Lenovo Group Ltd missed quarterly revenue expectations on Thursday and said it plans to lay off about 10 percent of its global non-manufacturing workforce, after posting a steep sales decline in its mobile division.
The world’s No. 1 PC maker said it plans to cut about 3,200 non-manufacturing positions to save $650 million (roughly Rs. 4,218 crores) in the second half of 2015 and about $1.35 billion (roughly Rs. 8,762 crores) on an annual basis, reflecting intense competition among global smartphone makers.
Chief executive Yuanqing Yang said Lenovo would also restructure its lagging smartphone business at a one-time cost of $600 million (roughly Rs. 3,894 crores), and was facing its “toughest market environment in recent years”.
Lenovo, which last year spent $2.91 billion (roughly Rs. 18,889 crores) to buy handset brand Motorolafrom Google Inc in a bid to solidify its position in smartphones, pointed to “intensifying competition and long product development lifecycles” in the business.

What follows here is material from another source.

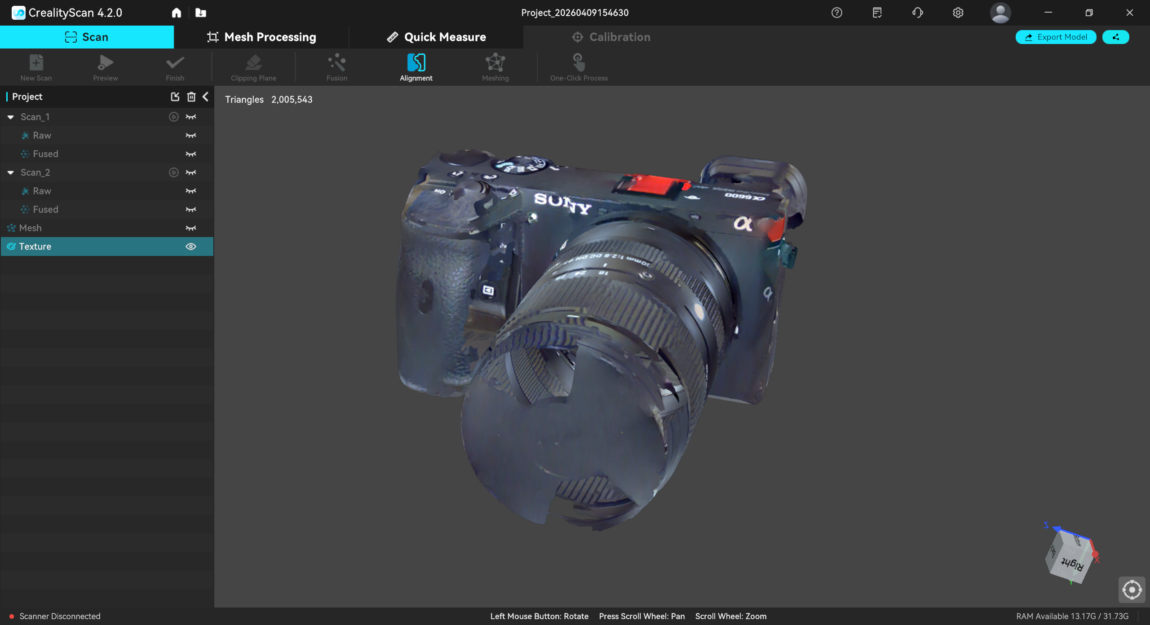The image size is (1150, 625).
Task: Collapse the Project side panel with the chevron
Action: [205, 97]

Its mobile division recorded a pre-tax loss of $292 million (roughly Rs. 1,895 crores) in the three months to end June, while Motorola’s shipments stood at 5.9 million units, a 31 percent decline from a year prior.
Overall, Lenovo’s quarterly revenue rose 3 percent to $10.7 billion (roughly Rs. 69,446 crores) but missed analyst expectations for $11.29 billion (roughly Rs. 73,275 crores), according to analysts polled by Thomson Reuters SmartEstimates.
The Beijing-based company’s net profit plummeted 51 percent year-on-year to $105 million (roughly Rs. 681 crores), but was still ahead of a 59 percent drop expected by analysts.